* **Input data**:
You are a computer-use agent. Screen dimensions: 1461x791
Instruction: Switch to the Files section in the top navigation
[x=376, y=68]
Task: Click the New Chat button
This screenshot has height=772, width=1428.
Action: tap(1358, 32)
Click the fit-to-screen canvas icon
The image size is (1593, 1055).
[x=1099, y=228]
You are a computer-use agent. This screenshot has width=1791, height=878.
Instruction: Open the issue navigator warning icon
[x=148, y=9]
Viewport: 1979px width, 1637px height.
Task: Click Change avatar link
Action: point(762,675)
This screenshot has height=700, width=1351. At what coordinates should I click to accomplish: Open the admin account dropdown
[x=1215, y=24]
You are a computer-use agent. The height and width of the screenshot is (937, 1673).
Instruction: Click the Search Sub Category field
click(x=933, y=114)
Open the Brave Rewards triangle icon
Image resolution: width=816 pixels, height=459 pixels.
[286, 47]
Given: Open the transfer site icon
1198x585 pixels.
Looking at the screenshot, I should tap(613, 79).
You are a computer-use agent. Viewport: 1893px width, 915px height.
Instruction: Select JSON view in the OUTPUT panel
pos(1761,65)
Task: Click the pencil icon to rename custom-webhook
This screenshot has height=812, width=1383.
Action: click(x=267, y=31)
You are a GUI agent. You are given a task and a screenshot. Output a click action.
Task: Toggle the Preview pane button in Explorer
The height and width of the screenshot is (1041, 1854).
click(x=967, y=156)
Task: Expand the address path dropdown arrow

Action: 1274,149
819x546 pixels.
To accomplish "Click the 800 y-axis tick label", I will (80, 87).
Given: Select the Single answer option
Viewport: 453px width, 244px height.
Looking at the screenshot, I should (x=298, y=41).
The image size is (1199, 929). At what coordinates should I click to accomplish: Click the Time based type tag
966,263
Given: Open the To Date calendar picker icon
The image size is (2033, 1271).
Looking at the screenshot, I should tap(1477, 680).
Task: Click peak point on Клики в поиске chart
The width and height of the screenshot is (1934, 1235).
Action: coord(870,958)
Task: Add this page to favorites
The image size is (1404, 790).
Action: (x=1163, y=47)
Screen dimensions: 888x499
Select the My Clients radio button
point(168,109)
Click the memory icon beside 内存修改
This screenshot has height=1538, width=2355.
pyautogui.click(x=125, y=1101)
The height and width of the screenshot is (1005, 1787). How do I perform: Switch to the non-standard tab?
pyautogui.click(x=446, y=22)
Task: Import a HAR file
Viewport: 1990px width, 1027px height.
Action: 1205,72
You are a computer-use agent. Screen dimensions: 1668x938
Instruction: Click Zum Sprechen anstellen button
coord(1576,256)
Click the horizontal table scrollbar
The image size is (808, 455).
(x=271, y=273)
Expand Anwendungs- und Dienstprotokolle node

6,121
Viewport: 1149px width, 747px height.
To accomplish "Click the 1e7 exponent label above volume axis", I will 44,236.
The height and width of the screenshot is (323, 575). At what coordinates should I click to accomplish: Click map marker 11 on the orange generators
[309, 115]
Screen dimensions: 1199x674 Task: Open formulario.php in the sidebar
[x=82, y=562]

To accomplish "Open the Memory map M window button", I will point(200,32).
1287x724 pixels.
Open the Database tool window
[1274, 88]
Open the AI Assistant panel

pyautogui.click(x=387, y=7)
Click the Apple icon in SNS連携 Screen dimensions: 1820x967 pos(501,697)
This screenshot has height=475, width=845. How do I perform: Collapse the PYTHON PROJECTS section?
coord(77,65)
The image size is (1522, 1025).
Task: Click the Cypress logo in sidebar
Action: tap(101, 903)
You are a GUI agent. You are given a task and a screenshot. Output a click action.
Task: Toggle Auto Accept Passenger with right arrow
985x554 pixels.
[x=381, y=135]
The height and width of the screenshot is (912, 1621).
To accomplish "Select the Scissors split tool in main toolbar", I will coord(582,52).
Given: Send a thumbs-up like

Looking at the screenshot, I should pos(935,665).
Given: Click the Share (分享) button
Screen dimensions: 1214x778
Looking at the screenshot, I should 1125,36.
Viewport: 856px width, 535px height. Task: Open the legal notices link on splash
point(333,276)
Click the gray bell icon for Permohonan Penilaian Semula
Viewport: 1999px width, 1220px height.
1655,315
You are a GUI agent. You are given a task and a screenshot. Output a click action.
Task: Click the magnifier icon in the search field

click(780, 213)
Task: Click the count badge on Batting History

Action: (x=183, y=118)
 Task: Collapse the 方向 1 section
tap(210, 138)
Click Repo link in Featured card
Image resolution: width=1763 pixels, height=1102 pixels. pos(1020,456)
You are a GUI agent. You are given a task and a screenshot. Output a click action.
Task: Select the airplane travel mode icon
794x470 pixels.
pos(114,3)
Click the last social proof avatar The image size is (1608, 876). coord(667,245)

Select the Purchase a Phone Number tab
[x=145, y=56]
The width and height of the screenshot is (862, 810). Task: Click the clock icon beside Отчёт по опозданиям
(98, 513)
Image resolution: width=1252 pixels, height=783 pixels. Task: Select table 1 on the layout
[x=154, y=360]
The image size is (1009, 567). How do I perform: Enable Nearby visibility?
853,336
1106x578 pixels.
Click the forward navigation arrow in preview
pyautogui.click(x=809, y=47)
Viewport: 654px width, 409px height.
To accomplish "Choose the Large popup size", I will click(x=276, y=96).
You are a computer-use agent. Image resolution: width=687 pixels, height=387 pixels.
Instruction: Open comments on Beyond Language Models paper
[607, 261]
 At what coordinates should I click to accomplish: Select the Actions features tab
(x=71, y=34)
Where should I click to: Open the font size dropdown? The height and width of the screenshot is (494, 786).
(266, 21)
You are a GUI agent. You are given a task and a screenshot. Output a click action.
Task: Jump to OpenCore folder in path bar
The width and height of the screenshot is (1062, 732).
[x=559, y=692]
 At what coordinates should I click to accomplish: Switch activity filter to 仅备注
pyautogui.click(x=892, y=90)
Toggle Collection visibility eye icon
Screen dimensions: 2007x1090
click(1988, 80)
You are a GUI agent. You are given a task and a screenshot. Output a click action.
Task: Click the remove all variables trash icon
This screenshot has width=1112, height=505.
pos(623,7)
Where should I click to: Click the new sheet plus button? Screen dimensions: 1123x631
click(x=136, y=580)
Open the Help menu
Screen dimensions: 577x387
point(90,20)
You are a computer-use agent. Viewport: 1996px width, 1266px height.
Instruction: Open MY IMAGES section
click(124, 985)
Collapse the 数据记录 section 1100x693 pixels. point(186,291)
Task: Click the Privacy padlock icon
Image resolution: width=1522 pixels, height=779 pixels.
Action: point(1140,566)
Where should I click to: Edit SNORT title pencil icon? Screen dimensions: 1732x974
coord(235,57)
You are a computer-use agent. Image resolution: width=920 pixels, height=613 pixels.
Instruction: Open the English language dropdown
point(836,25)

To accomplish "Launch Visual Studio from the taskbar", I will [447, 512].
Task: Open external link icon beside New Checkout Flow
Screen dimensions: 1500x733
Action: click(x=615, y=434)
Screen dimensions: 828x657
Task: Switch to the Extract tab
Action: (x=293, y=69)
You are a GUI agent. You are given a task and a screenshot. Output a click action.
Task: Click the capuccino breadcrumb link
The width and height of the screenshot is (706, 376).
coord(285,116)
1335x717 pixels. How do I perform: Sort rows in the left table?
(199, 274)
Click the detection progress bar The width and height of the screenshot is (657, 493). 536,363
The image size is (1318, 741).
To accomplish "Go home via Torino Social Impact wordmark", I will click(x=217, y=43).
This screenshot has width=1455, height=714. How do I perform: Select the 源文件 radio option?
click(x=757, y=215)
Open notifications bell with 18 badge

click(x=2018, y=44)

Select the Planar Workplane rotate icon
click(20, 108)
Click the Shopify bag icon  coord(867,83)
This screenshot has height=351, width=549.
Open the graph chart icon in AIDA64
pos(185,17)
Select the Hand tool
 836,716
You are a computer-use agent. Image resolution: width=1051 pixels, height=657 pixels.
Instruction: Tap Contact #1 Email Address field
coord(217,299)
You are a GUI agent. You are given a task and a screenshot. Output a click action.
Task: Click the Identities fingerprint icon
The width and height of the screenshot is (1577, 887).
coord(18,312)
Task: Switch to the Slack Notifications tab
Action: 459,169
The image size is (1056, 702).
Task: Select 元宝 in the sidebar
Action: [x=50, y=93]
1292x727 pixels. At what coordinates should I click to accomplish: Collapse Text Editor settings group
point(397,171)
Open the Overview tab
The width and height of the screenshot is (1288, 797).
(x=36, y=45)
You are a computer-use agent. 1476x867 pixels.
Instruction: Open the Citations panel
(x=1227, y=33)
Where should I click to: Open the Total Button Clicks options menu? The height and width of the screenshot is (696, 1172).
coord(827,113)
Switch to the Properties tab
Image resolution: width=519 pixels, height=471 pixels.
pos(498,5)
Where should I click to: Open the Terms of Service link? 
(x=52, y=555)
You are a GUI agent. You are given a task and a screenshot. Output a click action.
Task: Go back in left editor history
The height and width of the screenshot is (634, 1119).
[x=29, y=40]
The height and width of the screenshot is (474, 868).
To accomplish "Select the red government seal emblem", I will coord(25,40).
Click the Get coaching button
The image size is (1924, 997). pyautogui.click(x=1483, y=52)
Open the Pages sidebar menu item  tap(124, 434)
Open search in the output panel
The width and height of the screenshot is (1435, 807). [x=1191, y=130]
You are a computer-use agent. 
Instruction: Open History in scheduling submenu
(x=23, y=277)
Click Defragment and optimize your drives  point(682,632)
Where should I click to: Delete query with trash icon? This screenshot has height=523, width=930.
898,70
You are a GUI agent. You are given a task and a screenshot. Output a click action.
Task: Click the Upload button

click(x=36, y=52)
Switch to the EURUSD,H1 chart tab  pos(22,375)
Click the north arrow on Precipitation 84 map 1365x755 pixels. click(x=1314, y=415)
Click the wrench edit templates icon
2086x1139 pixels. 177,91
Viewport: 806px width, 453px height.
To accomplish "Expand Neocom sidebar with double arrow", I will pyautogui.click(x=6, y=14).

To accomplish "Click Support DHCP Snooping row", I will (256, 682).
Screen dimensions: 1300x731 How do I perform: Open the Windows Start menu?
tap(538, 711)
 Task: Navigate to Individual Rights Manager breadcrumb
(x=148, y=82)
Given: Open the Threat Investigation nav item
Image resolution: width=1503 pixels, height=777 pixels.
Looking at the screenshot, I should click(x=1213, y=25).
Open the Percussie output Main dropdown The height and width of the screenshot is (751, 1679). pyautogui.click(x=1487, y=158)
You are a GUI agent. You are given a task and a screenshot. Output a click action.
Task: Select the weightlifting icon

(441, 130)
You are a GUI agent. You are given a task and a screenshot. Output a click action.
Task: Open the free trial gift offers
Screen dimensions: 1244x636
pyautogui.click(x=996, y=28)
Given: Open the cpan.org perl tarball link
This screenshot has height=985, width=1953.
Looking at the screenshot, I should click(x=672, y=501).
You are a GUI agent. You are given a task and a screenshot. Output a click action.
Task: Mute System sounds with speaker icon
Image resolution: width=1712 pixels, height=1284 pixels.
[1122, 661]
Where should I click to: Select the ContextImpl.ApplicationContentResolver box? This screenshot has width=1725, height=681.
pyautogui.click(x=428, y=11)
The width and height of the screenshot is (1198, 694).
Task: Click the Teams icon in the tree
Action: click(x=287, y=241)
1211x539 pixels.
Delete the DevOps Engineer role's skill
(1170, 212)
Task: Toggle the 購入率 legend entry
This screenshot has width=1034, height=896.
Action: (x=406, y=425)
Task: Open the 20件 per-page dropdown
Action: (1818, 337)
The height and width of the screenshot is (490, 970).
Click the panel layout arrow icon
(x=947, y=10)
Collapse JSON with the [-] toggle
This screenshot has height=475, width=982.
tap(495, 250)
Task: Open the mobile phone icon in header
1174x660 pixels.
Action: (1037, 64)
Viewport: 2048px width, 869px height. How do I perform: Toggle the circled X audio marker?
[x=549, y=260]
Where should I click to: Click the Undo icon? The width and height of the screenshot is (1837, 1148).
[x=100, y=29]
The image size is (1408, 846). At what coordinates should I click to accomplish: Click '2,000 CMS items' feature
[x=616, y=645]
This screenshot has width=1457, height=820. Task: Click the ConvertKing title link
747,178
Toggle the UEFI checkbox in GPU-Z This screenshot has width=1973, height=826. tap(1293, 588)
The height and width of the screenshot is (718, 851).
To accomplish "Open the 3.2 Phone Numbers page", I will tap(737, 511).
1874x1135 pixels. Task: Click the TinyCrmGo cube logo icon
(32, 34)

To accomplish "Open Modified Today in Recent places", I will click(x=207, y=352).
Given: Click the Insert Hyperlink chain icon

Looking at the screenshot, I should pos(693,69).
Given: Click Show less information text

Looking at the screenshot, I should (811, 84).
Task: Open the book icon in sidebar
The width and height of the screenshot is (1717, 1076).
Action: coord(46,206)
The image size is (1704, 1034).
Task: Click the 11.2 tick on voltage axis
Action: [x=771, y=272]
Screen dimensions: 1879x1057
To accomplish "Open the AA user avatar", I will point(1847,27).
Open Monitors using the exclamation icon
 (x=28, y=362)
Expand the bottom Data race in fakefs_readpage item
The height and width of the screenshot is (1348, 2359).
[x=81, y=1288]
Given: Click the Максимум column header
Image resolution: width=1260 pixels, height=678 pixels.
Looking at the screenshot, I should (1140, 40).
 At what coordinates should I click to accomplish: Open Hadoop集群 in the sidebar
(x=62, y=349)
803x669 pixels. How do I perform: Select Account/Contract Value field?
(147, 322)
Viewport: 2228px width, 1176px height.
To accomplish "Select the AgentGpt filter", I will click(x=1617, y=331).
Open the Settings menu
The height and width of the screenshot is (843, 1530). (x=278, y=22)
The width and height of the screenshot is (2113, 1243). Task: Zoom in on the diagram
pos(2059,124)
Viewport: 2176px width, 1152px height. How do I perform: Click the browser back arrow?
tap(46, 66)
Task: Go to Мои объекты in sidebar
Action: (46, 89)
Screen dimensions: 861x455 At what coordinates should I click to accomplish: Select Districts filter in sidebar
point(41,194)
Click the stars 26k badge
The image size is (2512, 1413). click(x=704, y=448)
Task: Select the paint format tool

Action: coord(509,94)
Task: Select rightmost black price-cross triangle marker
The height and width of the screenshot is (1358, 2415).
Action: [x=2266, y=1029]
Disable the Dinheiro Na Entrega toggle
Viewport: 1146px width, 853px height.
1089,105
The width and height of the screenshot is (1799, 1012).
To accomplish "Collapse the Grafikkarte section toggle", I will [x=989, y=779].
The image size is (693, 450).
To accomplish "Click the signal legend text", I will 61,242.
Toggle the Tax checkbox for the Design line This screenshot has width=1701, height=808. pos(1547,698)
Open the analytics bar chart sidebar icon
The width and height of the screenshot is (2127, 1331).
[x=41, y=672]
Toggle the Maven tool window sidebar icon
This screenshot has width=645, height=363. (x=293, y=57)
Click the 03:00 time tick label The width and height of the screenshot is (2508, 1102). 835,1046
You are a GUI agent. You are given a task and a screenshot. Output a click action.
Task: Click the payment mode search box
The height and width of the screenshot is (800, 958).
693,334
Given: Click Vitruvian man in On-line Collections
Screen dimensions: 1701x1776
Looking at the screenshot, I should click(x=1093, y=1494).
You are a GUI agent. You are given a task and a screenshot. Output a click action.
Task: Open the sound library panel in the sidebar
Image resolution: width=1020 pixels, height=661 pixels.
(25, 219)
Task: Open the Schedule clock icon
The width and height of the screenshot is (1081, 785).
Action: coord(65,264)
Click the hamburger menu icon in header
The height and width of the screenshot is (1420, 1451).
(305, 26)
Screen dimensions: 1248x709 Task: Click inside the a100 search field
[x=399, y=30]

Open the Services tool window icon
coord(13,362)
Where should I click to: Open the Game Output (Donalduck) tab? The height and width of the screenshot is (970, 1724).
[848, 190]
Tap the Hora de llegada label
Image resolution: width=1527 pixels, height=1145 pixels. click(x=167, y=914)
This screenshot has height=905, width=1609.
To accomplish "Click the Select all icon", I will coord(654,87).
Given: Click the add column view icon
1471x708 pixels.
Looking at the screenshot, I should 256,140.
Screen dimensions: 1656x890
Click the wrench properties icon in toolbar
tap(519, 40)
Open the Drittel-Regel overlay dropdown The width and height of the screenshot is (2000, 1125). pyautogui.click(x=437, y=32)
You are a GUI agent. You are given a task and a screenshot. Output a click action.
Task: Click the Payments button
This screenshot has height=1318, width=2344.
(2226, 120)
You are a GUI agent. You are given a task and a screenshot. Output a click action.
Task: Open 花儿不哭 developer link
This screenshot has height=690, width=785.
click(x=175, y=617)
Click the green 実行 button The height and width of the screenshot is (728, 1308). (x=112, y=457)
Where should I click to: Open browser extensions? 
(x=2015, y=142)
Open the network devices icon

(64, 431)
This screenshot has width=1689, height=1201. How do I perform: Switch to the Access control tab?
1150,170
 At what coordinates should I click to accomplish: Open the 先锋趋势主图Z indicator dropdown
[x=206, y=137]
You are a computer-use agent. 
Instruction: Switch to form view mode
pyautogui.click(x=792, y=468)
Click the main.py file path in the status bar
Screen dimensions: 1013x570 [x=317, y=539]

* **Work request**:
Taking the entries above, restate exactly those lines that fall between the line with "Screen dimensions: 1656x890" and the line with "Open the Drittel-Regel", keeping both of those lines too.

* **Answer space**:
Screen dimensions: 1656x890
Click the wrench properties icon in toolbar
tap(519, 40)
Open the Drittel-Regel overlay dropdown The width and height of the screenshot is (2000, 1125). pyautogui.click(x=437, y=32)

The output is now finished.